**Goal**
Swap "Open" for "Launch" wherever it occurs in the items below and write all the lines out again with nothing else changed.

**Information supplied**
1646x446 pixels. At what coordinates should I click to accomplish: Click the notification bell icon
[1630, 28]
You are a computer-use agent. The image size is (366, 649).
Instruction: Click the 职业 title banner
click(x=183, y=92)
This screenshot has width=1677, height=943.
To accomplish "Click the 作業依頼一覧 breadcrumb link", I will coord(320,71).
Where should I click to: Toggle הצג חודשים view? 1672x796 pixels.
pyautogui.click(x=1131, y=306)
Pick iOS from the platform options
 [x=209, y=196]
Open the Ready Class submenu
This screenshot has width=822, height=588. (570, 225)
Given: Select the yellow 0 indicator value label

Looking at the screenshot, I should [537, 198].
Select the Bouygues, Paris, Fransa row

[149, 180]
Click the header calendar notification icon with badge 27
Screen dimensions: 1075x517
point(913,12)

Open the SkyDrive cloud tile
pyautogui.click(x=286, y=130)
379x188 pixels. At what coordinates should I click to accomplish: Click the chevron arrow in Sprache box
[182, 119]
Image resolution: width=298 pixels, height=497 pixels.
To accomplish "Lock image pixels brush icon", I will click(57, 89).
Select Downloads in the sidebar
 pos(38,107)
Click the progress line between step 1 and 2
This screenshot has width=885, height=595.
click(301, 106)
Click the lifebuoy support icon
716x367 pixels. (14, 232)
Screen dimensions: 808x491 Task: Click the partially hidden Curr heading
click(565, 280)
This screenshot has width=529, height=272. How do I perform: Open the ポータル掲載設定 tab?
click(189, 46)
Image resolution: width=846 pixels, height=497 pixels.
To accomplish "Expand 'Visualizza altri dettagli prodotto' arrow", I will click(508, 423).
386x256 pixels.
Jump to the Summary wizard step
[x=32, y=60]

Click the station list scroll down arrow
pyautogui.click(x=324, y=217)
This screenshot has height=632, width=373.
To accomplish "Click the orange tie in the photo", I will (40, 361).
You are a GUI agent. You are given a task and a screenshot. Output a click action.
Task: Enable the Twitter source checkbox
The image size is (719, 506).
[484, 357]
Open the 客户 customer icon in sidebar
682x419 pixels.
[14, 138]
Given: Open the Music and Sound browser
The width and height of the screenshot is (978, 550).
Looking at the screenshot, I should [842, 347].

**Task result**
1646x446 pixels. At what coordinates should I click to accomplish: Click the notification bell icon
[1630, 28]
You are a computer-use agent. The image size is (366, 649).
Instruction: Click the 职业 title banner
click(x=183, y=92)
This screenshot has width=1677, height=943.
To accomplish "Click the 作業依頼一覧 breadcrumb link", I will coord(320,71).
Where should I click to: Toggle הצג חודשים view? 1672x796 pixels.
pyautogui.click(x=1131, y=306)
Pick iOS from the platform options
 [x=209, y=196]
Launch the Ready Class submenu
This screenshot has width=822, height=588. (570, 225)
Given: Select the yellow 0 indicator value label

Looking at the screenshot, I should [537, 198].
Select the Bouygues, Paris, Fransa row

[149, 180]
Click the header calendar notification icon with badge 27
Screen dimensions: 1075x517
point(913,12)

Launch the SkyDrive cloud tile
pyautogui.click(x=286, y=130)
379x188 pixels. At what coordinates should I click to accomplish: Click the chevron arrow in Sprache box
[182, 119]
Image resolution: width=298 pixels, height=497 pixels.
To accomplish "Lock image pixels brush icon", I will click(57, 89).
Select Downloads in the sidebar
 pos(38,107)
Click the progress line between step 1 and 2
This screenshot has width=885, height=595.
click(301, 106)
Click the lifebuoy support icon
716x367 pixels. (14, 232)
Screen dimensions: 808x491 Task: Click the partially hidden Curr heading
click(565, 280)
This screenshot has width=529, height=272. How do I perform: Launch the ポータル掲載設定 tab?
click(189, 46)
Image resolution: width=846 pixels, height=497 pixels.
To accomplish "Expand 'Visualizza altri dettagli prodotto' arrow", I will click(508, 423).
386x256 pixels.
Jump to the Summary wizard step
[x=32, y=60]

Click the station list scroll down arrow
pyautogui.click(x=324, y=217)
This screenshot has height=632, width=373.
To accomplish "Click the orange tie in the photo", I will (40, 361).
You are a GUI agent. You are given a task and a screenshot. Output a click action.
Task: Enable the Twitter source checkbox
The image size is (719, 506).
[484, 357]
Launch the 客户 customer icon in sidebar
682x419 pixels.
[14, 138]
Given: Launch the Music and Sound browser
The width and height of the screenshot is (978, 550).
Looking at the screenshot, I should [842, 347].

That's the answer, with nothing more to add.